Go over the records and count each line that has the string "will". Give the number and nothing else.
Source information Block Start
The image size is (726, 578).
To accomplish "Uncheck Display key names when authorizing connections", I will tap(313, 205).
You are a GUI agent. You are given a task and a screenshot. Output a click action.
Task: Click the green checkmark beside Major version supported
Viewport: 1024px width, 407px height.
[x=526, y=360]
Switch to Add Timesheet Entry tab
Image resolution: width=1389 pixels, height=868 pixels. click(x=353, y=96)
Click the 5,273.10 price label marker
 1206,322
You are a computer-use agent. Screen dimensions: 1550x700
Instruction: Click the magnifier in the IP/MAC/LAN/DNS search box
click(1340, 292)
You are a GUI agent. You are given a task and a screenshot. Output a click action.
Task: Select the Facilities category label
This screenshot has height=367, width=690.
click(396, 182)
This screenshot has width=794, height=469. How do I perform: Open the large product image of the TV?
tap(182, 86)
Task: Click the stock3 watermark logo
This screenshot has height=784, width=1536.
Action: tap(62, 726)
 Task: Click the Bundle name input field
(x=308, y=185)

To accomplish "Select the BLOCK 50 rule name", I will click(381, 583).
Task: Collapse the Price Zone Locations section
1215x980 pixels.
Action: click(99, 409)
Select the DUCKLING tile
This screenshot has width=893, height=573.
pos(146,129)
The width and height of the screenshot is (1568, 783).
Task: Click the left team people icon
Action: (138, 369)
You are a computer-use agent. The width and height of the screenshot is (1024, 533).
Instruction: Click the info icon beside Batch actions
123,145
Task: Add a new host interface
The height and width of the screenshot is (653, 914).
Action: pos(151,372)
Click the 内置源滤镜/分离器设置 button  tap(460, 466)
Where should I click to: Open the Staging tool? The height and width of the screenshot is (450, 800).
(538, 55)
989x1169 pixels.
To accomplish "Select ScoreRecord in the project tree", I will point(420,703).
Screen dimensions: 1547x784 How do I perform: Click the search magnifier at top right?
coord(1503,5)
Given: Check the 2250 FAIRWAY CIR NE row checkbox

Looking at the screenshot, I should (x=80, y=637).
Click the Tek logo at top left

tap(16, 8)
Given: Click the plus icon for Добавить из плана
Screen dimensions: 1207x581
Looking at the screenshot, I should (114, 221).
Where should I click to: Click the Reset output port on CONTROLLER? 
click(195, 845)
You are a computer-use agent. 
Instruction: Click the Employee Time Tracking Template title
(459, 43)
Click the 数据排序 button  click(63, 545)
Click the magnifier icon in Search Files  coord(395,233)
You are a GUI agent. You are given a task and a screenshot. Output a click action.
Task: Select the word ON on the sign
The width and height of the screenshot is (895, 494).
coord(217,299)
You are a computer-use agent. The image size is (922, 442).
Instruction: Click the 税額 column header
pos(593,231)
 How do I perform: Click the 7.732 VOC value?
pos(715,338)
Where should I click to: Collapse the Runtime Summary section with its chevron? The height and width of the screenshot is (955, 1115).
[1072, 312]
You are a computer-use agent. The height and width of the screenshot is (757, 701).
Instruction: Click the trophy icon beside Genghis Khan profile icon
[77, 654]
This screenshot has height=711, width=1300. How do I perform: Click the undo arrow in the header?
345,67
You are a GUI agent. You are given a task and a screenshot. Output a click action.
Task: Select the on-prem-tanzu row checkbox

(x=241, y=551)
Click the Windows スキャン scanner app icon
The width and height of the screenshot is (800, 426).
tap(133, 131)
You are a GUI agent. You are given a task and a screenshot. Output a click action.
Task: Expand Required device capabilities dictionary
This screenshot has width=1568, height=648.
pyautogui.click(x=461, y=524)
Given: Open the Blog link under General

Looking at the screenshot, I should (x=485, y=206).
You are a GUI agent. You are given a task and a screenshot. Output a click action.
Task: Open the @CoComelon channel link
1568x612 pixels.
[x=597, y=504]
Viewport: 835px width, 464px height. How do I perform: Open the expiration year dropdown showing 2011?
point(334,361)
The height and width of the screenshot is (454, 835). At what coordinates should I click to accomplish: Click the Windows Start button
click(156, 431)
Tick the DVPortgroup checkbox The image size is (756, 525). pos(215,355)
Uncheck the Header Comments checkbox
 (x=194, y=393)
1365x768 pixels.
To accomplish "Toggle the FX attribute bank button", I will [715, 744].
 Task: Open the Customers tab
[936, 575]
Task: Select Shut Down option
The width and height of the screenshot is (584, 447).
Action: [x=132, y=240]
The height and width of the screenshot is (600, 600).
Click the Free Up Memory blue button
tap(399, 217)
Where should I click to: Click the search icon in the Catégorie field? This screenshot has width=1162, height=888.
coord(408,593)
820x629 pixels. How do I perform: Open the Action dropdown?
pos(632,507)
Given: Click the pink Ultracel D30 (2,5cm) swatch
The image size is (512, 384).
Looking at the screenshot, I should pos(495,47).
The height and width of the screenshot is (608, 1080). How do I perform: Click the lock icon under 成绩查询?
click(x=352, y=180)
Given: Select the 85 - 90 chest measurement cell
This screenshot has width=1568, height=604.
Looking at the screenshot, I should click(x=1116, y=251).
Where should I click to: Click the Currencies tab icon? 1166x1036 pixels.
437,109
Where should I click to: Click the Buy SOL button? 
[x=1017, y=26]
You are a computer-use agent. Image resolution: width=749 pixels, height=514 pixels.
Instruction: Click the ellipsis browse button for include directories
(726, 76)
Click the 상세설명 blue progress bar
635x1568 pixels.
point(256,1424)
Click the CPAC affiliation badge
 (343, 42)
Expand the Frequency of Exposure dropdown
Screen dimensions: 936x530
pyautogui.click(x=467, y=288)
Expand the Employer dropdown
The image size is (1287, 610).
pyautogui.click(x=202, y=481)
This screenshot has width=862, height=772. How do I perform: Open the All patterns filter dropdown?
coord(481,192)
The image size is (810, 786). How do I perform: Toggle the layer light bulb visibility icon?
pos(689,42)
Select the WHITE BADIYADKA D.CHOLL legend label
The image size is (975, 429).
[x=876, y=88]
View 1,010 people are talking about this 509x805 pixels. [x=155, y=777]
Source information Block End
> [Answer] 4